Driving simulators are a great tool for drivers to use in their training. These tools simulate difficult road conditions and situations without the risk of material damage to your vehicle or injury to yourself.
A simulator is a screen displaying a visual simulation and physical representations of the vehicle’s control system. It can also include a haptic feedback system.
Driving simulators allow drivers to practice safely and learn at their own pace. This self-paced learning makes them more comfortable with new situations and more likely to retain knowledge. It also allows them to try different strategies for improving driving performance without risking injury or vehicle damage.
Research has shown that simulator training can reduce the likelihood of car accidents. A study by Wright State University found that high school students who received driver training in a simulator experienced fewer driving infractions and car crashes over six months and a year than students who did not receive simulator instruction.
Additionally, simulators are a cost-effective way to train drivers because they can be used for training sessions without needing vehicles or instructors. This can save your business money on vehicle repairs, gas prices, and labor costs.
The best driving simulators mimic the physical experience of being behind the wheel. They can also simulate various unexpected scenarios, such as animals running onto the road or drivers losing control of their vehicles. This type of training allows learners to practice responding quickly and safely without the risk or consequences of real-life situations.
Several studies have demonstrated the effectiveness of simulator training in improving driver performance. In all but one of these studies, drivers improved their performance compared to those before the training program. In addition, simulator training facilitates recurrent training for important skills that reduce operational costs, such as eco-driving.
Another benefit of simulators is that they allow instructors to record and replay scenarios with learners. This can be done decision by decision to improve understanding of the choices made during a scenario. Instructors can then share this feedback with learners to help them make the right decisions on the road.
Using simulators gives learners immediate feedback about their driving habits, allowing them to learn from their mistakes and practice without risk. They can also practice the same scenario over and over again, improving their performance each time.
Simulators can train drivers for various situations, from everyday driving to dangerous ones that drivers ideally never encounter. Using simulation training to prepare drivers for these scenarios helps reduce driver accidents and improve overall safety on the road.
Researchers found that students who took part in virtual driver training showed significantly fewer crashes over six months and one year than a control group that did not use simulators to supplement their on-road instruction. These results support the growing body of research that indicates that simulators can help train and evaluate new drivers more effectively than traditional training methods—moreover, using a simulator’s much easier to document and provide feedback for each driver.

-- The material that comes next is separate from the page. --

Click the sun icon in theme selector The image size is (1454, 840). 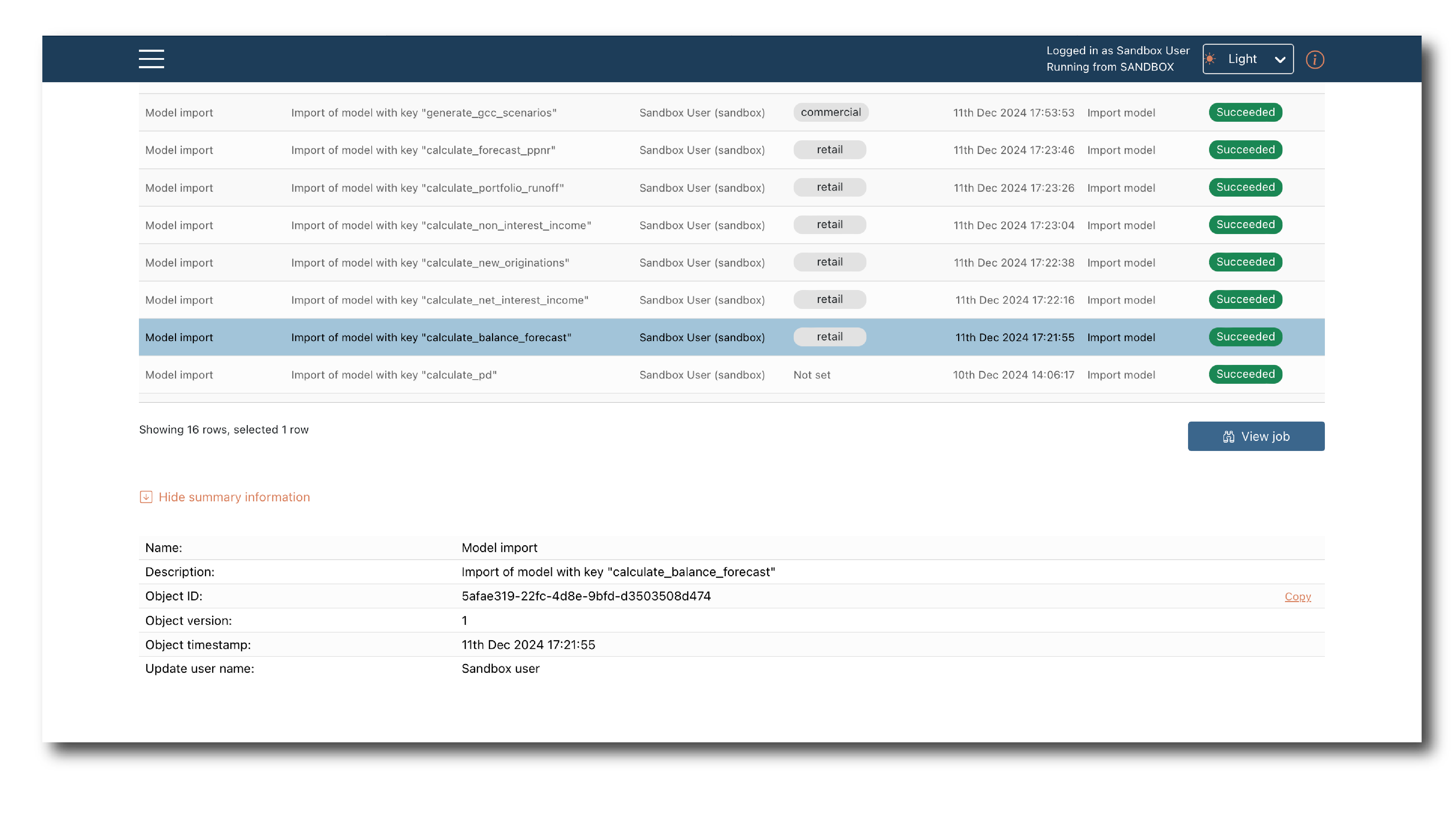click(x=1210, y=59)
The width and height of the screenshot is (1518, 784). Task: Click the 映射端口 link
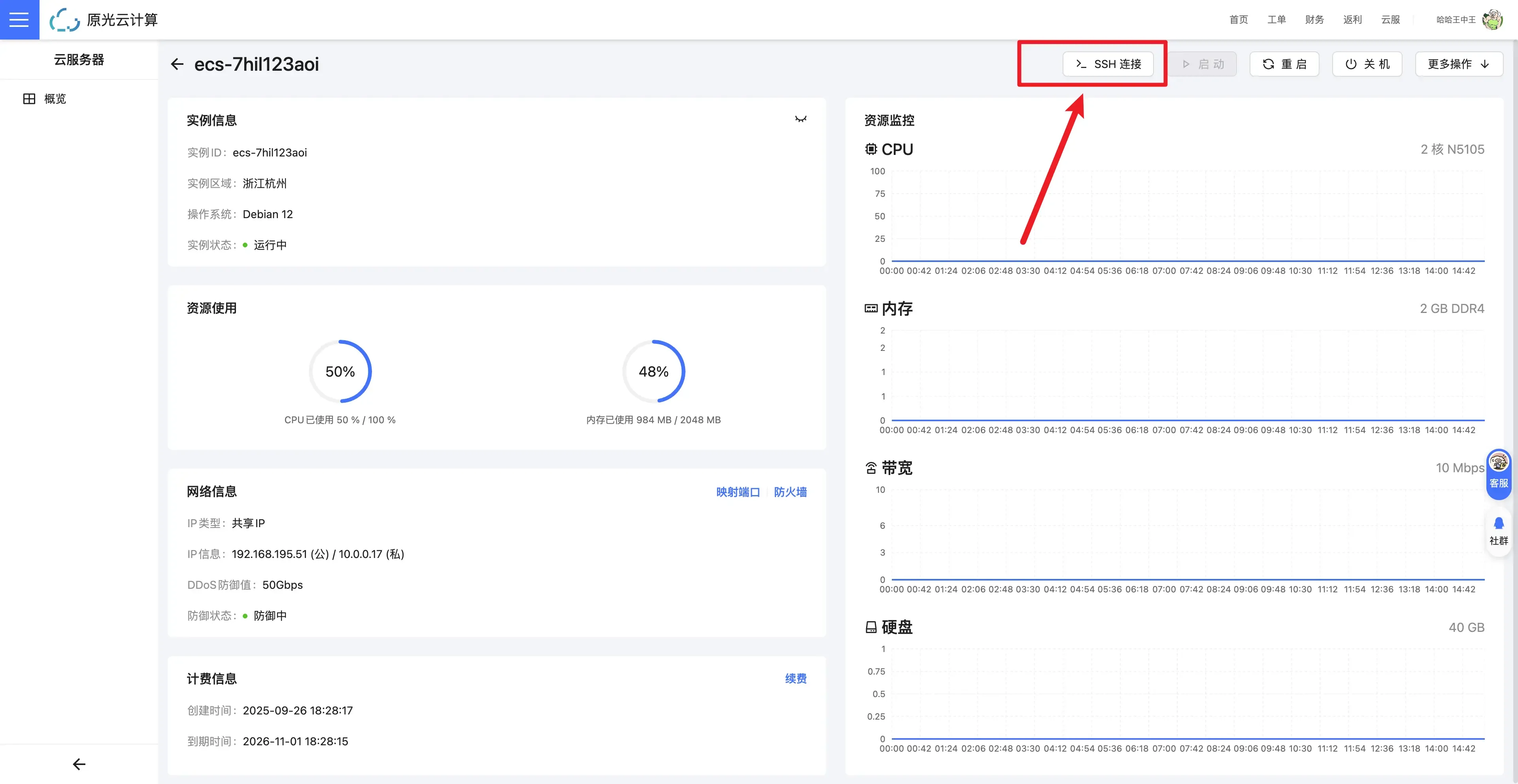tap(738, 492)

Even experienced drivers have relatively little exposure to critical events like tire blowouts or animals crossing the road. With simulators, you can train your fleet to experience a range of scenarios in a shorter period than conventional driver training would be feasible. This promotes regular preparation in emergency scenarios, similar to how commercial pilots rehearse every six months in flight simulators.
While no simulator can replicate actual hours of driving, it provides a safe and controlled environment to practice important skills like scanning and hazard detection. Using a simulator can also allow your team to experiment with different factors that affect performance on the road, such as drowsiness, distractions, and fatigue, without putting their vehicle or themselves at risk.
Studies show that experiential learning, or “learning by doing,” increases knowledge retention and helps to develop brain “muscle memory.” Combine that with a safe environment, objective feedback, and cost savings, and you’ve got an effective tool for improving your fleet’s skills and safety.